(Extracted information)

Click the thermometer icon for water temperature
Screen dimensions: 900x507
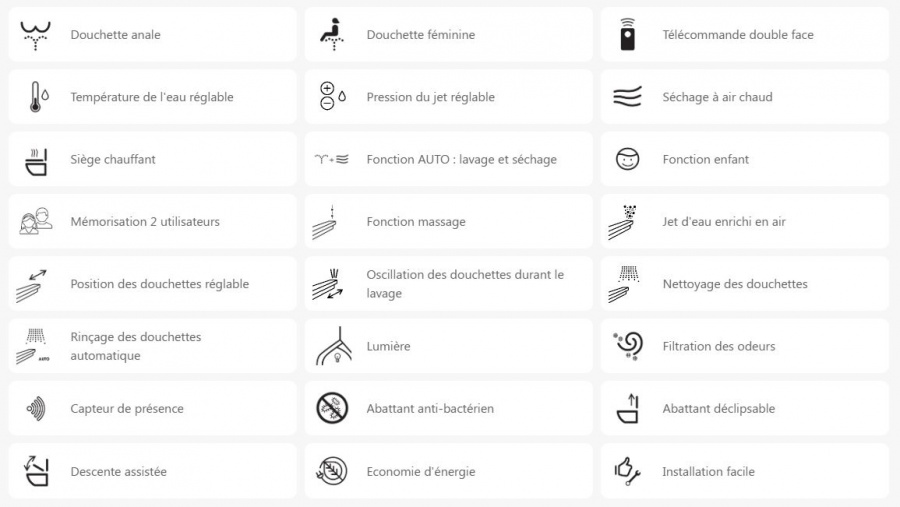(x=39, y=96)
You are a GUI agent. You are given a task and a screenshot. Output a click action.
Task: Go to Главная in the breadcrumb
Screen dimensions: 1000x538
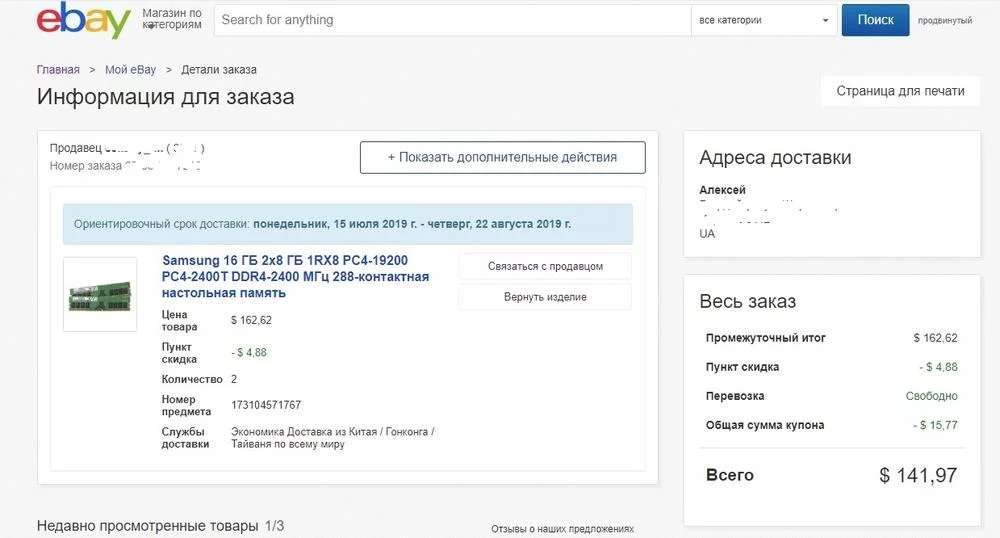58,70
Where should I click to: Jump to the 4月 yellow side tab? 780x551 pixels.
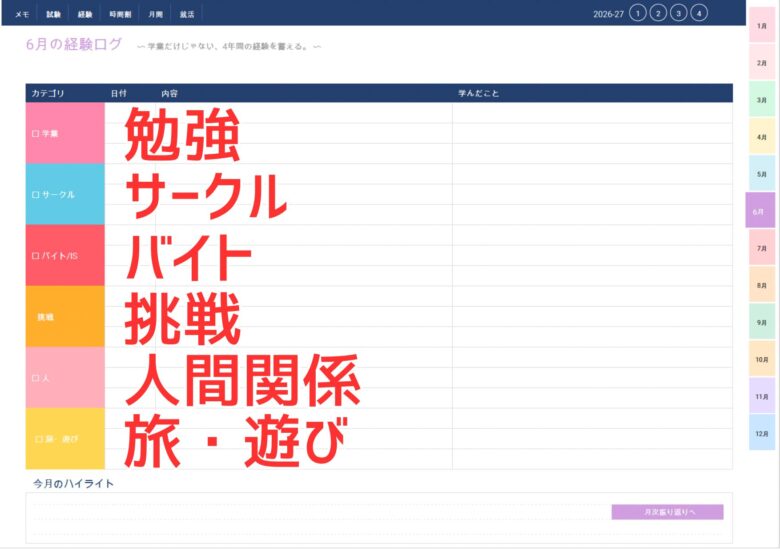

(End Extracted information)

» What you need to do: After removing each picture, print the entries above exactly as they were.

» Result of the exercise:
Click the thermometer icon for water temperature
Screen dimensions: 900x507
(x=39, y=96)
You are a GUI agent. You are given a task and a screenshot. Output a click action.
Task: Go to Главная in the breadcrumb
Screen dimensions: 1000x538
58,70
Where should I click to: Jump to the 4月 yellow side tab? 780x551 pixels.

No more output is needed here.